Прежде всего заметим следующее: представление о том, что одержимость добром, фанатическая преданность ему обращается злом, отвлекает внимание от другого феномена, гораздо более тревожного: от того, как навязчивая, фанатическая преданность злу сама по себе может стать некой этической позицией, не являющейся просто следствием наших эгоистических интересов. Вспомним моцартовского Дон Жуана, который под конец оперы сталкивается со следующим выбором: признавшись в своих грехах, он может спастись; упорствуя в них, он будет проклят навеки.
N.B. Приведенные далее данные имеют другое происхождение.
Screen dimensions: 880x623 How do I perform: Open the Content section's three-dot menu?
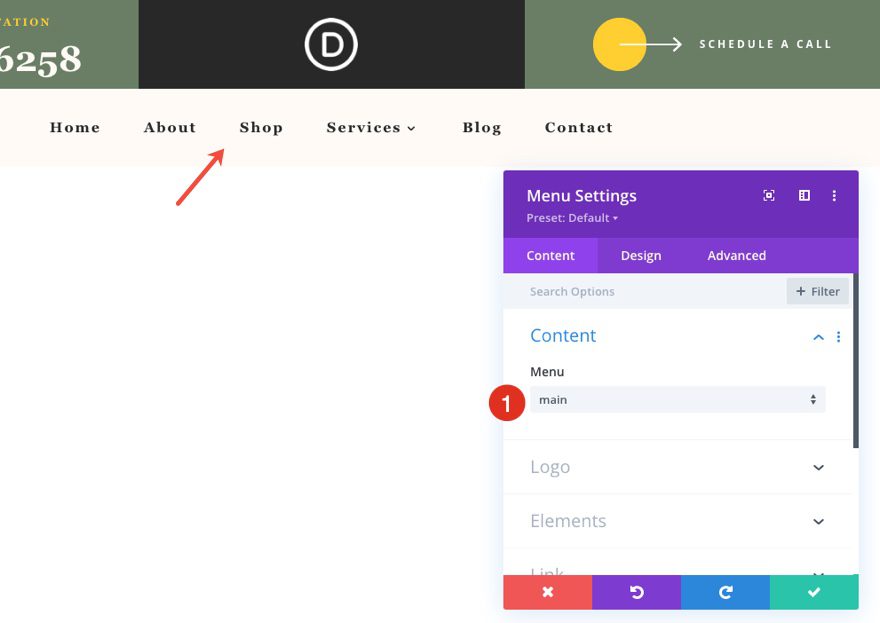click(839, 336)
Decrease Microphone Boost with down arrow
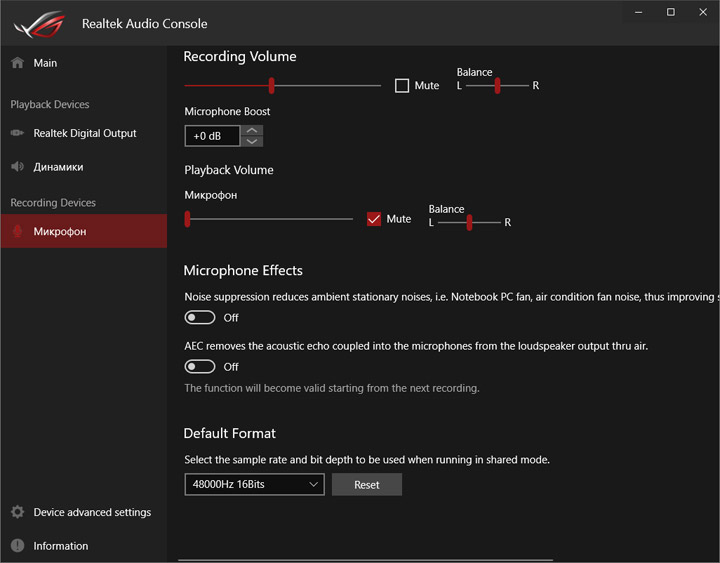The width and height of the screenshot is (720, 563). pos(253,142)
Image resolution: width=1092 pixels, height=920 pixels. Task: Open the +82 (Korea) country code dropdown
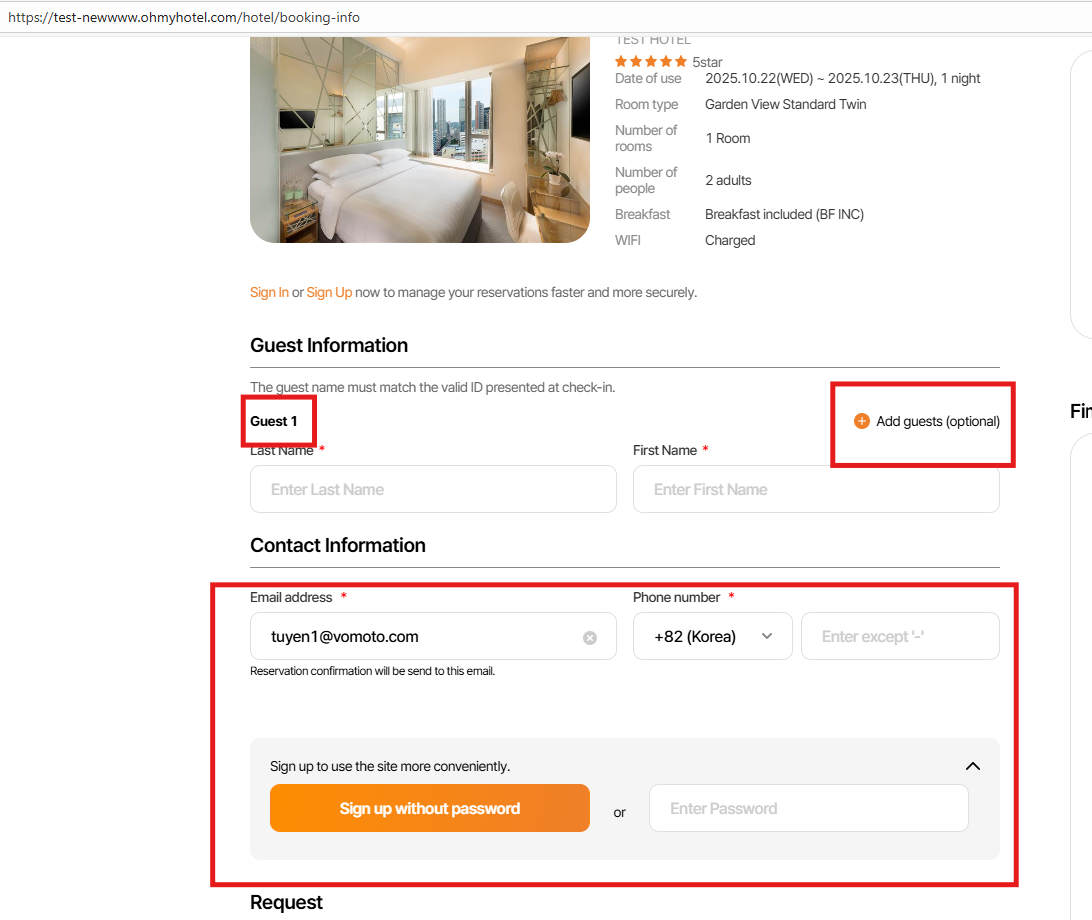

С точки зрения принципа удовольствия, правильным было бы отречься от своего прошлого, однако он не делает этого, он упорствует во зле, хотя и знает, что за это упорство будет проклят навсегда. Парадоксальным образом вследствие своего окончательного выбора он обретает статус морального героя, то есть того, кто руководствуется принципом, лежащим «по ту сторону принципа удовольствия», того, кто не ищет одно только удовольствие или материальную корысть.
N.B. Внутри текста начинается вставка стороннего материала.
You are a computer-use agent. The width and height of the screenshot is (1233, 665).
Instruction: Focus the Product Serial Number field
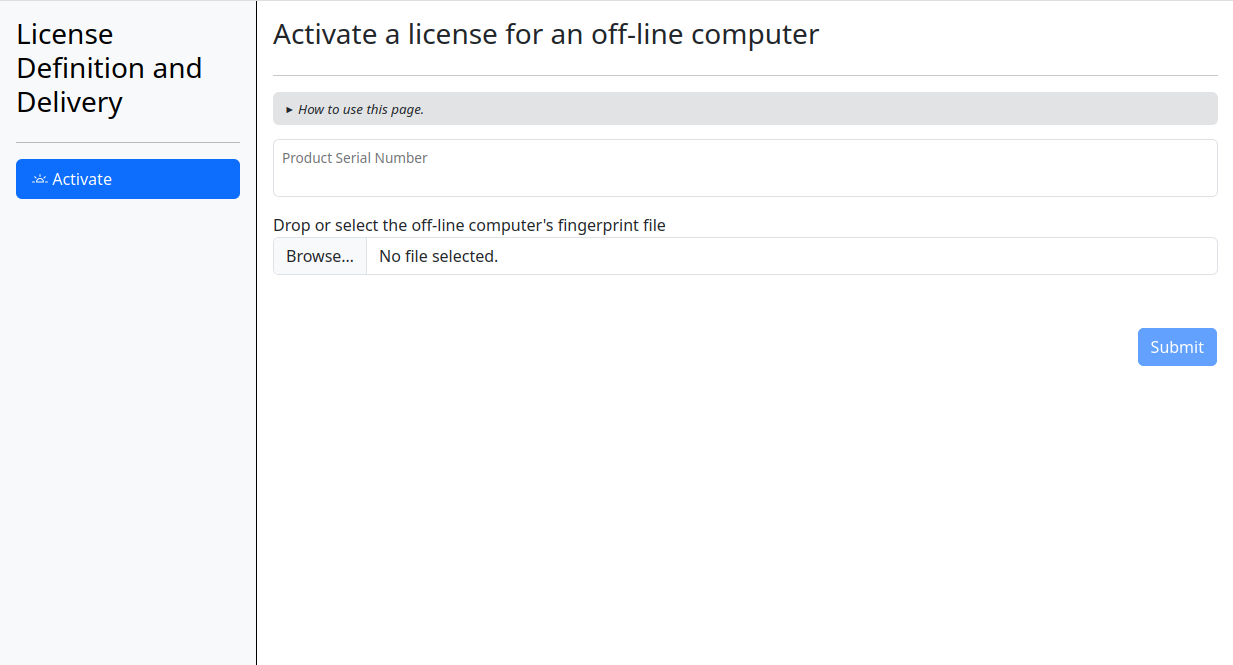click(745, 177)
То, что действительно смущает в «Имени розы», так это глубоко присущая этой книге вера в освобождающую, антитоталитарную силу смеха, иронической отстраненности. Наша позиция едва ли не полностью противоположна исходному тезису романа Эко: в современных обществах, будь то демократических или тоталитарных, такая циническая дистанция, смех, ирония выступают, так сказать, частью принятых правил игры. Господствующая идеология не предполагает серьезного или буквального отношения к себе. Возможно, самую большую опасность для тоталитаризма представляют люди, следующие его идеологии буквально: даже в романе Эко бедный старый Хорхе – воплощение догматической веры, не знающей смеха, – выступает скорее трагической фигурой: дряхлый пережиток прошлого, смахивающий на живого мертвеца, он определенно не является персоной, способной олицетворять существующую социальную или политическую власть.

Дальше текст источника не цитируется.